WHAT YOU HAVE TO DO: Reproduce the rows below verbatim, from the first row through the row containing "point(1385,86)", including both.

--------------------

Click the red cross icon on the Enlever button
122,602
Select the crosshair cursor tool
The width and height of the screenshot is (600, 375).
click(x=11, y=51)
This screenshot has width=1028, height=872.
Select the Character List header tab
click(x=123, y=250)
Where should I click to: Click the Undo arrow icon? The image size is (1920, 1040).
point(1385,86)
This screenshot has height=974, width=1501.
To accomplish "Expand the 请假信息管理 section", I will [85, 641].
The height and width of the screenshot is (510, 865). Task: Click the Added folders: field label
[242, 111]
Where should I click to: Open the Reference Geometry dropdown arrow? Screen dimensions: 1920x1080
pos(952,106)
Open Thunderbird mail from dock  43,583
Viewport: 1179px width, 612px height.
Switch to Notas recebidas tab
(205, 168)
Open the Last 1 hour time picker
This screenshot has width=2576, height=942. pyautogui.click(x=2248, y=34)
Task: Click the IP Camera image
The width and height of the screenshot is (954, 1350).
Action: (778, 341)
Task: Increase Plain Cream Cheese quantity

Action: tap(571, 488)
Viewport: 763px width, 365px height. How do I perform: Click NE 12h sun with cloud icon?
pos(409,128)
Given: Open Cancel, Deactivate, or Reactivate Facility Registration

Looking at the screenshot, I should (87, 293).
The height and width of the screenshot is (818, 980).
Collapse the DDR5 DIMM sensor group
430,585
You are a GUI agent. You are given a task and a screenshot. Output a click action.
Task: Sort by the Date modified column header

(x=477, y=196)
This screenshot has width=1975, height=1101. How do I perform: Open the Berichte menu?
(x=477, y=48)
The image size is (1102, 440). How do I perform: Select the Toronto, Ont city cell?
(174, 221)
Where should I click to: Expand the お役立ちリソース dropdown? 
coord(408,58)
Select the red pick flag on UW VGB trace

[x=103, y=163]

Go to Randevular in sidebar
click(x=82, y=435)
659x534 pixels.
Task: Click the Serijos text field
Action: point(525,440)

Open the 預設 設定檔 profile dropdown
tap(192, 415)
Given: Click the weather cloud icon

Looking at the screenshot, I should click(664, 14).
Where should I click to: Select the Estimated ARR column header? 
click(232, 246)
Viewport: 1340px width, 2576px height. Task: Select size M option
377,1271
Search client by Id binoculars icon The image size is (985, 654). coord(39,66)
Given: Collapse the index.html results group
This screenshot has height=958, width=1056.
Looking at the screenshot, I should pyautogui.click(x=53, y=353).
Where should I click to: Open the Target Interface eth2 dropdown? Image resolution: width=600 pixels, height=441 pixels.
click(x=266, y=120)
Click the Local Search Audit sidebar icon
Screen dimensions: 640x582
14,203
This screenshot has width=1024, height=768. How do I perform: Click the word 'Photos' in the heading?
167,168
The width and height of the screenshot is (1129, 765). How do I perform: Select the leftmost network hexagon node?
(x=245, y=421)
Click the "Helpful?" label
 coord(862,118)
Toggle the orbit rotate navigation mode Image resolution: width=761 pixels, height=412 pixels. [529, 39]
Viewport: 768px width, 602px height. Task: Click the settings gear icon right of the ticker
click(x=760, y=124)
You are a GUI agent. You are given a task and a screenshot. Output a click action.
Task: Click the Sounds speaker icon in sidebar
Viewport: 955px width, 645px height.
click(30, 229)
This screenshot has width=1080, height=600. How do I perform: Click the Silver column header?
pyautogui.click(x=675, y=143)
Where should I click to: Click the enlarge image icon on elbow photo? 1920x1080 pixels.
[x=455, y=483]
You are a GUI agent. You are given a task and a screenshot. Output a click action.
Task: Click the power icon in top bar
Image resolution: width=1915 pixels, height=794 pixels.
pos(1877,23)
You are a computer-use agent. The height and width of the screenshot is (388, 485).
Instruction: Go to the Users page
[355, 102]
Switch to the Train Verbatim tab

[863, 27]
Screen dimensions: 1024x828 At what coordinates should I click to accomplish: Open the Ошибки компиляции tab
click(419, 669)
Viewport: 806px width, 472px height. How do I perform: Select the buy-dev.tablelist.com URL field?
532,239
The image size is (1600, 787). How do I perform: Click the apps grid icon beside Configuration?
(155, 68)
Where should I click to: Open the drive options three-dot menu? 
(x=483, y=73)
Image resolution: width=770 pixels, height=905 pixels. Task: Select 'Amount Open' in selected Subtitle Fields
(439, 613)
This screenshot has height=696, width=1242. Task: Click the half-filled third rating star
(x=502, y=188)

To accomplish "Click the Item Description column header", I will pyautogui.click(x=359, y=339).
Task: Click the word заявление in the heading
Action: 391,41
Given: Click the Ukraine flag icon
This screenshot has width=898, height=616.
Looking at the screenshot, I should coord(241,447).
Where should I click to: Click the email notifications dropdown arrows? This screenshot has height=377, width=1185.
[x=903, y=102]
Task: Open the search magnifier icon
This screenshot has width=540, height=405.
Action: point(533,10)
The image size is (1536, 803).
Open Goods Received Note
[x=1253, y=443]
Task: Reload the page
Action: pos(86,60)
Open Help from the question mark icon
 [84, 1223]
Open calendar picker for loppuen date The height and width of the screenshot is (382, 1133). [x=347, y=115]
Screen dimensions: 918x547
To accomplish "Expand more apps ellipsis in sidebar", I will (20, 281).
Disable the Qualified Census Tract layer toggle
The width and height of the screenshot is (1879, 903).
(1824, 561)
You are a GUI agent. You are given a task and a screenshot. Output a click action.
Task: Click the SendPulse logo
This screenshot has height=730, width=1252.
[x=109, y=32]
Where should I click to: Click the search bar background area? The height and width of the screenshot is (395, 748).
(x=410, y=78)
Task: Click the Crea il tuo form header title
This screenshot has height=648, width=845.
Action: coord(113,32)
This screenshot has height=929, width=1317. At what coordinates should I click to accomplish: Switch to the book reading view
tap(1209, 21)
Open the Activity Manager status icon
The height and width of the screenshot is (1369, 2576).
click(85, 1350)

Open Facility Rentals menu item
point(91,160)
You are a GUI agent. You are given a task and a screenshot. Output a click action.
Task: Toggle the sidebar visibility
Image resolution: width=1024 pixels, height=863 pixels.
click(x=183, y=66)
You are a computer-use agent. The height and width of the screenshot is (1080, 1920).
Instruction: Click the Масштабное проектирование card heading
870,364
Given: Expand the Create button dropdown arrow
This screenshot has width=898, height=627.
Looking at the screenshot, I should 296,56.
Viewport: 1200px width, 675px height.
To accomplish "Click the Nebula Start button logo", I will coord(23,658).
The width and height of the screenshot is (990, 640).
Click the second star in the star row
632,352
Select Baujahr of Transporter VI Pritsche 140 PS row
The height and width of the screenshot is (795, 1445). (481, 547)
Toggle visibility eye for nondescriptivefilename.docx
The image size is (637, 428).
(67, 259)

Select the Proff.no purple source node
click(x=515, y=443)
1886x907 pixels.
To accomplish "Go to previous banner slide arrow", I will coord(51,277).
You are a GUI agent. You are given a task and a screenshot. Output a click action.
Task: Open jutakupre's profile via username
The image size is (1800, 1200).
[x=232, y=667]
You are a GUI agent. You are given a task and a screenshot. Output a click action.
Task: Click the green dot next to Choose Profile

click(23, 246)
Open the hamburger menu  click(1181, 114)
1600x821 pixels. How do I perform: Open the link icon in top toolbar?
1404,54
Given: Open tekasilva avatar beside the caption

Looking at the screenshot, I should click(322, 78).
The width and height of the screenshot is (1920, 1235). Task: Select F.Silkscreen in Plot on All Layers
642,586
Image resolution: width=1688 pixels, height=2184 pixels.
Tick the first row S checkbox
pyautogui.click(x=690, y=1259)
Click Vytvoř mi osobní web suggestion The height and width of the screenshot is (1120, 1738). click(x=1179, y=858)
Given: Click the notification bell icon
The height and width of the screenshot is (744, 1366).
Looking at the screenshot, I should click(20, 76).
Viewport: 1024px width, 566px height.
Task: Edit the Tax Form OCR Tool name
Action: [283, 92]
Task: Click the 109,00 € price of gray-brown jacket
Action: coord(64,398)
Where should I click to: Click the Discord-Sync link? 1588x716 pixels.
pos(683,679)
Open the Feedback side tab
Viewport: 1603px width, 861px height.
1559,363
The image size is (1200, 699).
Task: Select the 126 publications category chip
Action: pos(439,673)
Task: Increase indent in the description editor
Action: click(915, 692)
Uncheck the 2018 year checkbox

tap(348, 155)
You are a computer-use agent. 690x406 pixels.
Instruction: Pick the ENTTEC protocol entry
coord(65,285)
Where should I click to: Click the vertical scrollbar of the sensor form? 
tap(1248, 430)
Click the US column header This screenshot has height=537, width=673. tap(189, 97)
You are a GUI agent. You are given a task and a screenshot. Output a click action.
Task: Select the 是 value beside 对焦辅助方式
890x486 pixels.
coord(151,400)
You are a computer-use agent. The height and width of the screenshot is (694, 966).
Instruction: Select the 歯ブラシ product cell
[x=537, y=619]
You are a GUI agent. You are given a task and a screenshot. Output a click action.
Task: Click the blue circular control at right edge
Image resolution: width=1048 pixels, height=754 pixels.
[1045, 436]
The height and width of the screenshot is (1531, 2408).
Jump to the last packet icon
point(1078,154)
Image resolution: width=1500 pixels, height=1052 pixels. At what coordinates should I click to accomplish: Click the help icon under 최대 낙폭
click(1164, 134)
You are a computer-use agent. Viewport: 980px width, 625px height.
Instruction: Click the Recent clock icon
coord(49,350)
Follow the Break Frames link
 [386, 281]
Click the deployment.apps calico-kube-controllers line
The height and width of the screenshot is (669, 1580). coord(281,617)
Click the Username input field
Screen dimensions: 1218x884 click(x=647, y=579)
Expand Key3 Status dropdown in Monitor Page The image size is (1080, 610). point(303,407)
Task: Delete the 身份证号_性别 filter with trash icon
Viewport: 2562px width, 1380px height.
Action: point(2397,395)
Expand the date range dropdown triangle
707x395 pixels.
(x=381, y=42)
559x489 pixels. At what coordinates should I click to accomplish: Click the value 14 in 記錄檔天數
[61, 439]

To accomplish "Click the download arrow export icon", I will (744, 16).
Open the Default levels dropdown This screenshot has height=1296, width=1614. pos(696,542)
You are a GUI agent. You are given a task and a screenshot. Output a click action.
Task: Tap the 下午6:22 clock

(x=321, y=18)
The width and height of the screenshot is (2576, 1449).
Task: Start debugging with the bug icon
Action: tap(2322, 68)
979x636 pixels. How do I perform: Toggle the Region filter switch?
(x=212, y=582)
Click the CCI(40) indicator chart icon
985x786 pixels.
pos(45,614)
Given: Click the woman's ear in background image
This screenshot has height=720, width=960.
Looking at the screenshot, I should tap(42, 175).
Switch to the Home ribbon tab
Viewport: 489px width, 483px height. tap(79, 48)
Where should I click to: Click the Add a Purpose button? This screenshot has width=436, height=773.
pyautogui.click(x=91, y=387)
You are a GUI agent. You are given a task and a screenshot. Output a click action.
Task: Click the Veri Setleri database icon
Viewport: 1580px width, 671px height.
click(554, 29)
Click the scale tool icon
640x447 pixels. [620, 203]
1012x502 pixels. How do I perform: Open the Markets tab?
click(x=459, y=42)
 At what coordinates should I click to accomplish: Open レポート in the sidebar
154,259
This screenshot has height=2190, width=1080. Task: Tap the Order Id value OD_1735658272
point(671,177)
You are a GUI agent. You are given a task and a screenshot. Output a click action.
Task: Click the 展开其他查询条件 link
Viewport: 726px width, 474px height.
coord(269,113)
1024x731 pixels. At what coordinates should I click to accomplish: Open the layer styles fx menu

--------------------

RESPONSE:
Click the red cross icon on the Enlever button
122,602
Select the crosshair cursor tool
The width and height of the screenshot is (600, 375).
click(x=11, y=51)
This screenshot has width=1028, height=872.
Select the Character List header tab
click(x=123, y=250)
Where should I click to: Click the Undo arrow icon? The image size is (1920, 1040).
point(1385,86)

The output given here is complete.